1. The use of an inhibitor of factor Xa activity in the production of a medicament for the prevention or treatment of organ damage associated with factor Xa stimulation of fibroblasts resulting in the proliferation of fibroblasts and/or the production of procollagen by fibroblasts.

2. The use as claimed in claim 1, wherein the inhibitor inhibits factor Xa activity by blocking the catalytic site thereof.

3. The use as claimed in claim 2, wherein the inhibitor is one or more of tick anticoagulant peptide, antistasin, GGACK, DX9065, an antibody which binds to the catalytic site and derivatives thereof .

4. The use as claimed in claim 3 , wherein the tick anticoagulant peptide, antistasin or derivative thereof is obtained from natural sources or by recombinant techniques .

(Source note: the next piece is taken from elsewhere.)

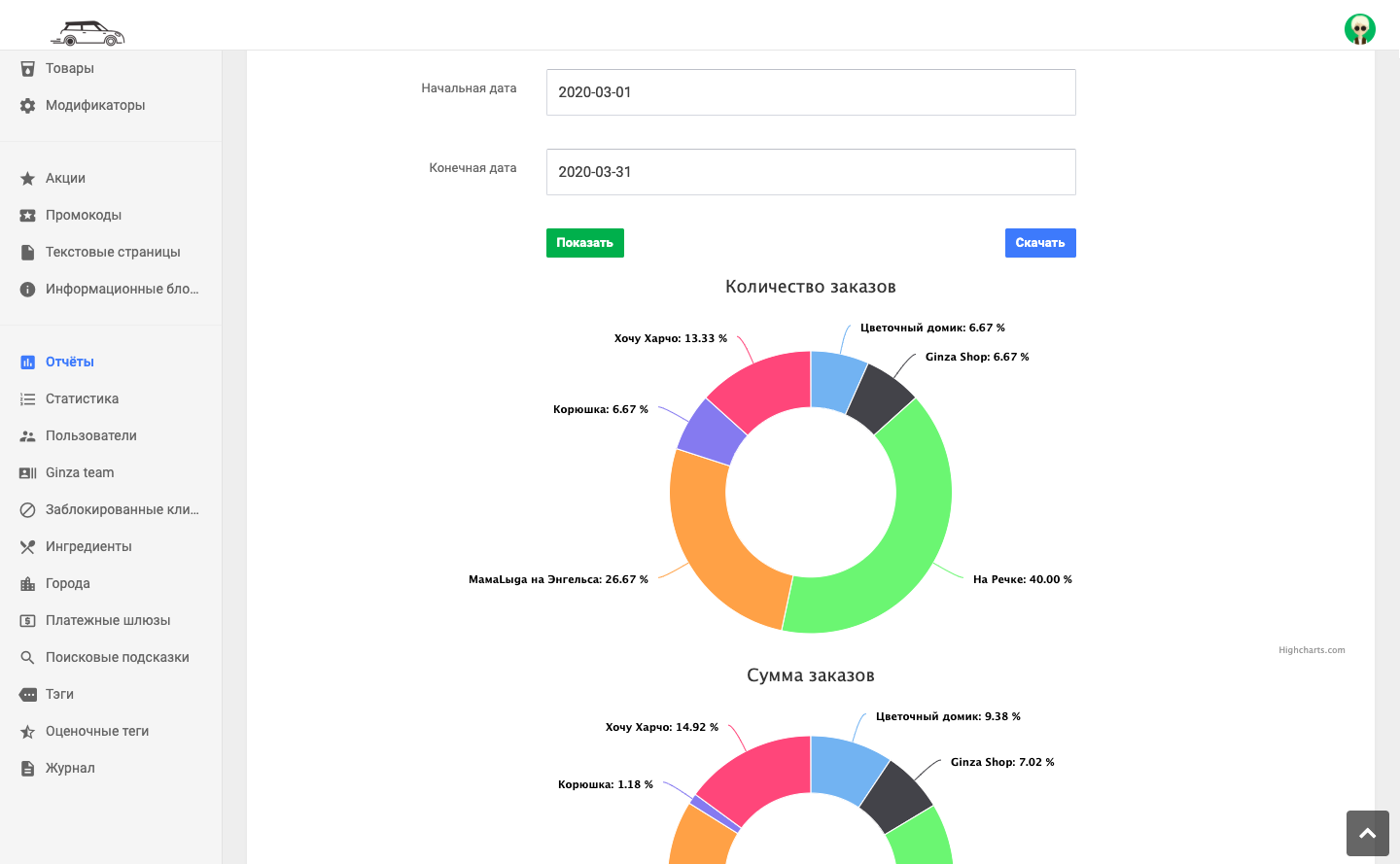Click the car logo in header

5. The use as claimed in claim 3 or claim 4, wherein the inhibitor is ASN D-Arg³²-Pro³⁸.

6. The use as claimed in claim 3, wherein the antibody is antibody 5224.

7. The use as claimed in claim 1, wherein the inhibitor inhibits factor Xa activity by blocking the interaction between factor Xa and its receptor.

8. The use as claimed in claim 7, wherein the inhibitor binds to the receptor binding site of factor Xa.

9. The use as claimed in claim 8, wherein the inhibitor is an antibody or a derivative thereof.

10. The use as claimed in claim 9, wherein the antibody is antibody JC15.

11. The use as claimed in claim 7, wherein the inhibitor blocks the factor Xa binding site of the receptor.

12. The use as claimed in claim 11, wherein the inhibitor is an antibody or a derivative thereof.

13. The use as claimed in claim 12, wherein the antibody is antibody 2E1.

14. The use as claimed in claim 12, wherein the antibody is antibody B6.

15. The use of an inhibitor of factor Xa activity in the production of a medicament for use in a method of preventing or treating a disease by inhibiting the factor Xa-associated stimulation of fibroblast proliferation and/or the factor Xa-associated stimulation of procollagen production by fibroblasts.

16. The use of an inhibitor of factor Xa activity in the production of a medicament for the prevention or treatment of collagen deposition resulting from factor Xa-associated stimulation of fibroblasts.

17. A method for treating or preventing organ damage caused by factor Xa-associated stimulation of fibroblasts resulting in the proliferation of fibroblasts and/or the production of procollagen by fibroblasts disease in a mammalian patient, which method comprises the step of administering a pharmaceutically effective amount of an inhibitor of factor Xa activity as defined in any of claims 1 to 14 to the mammalian patient.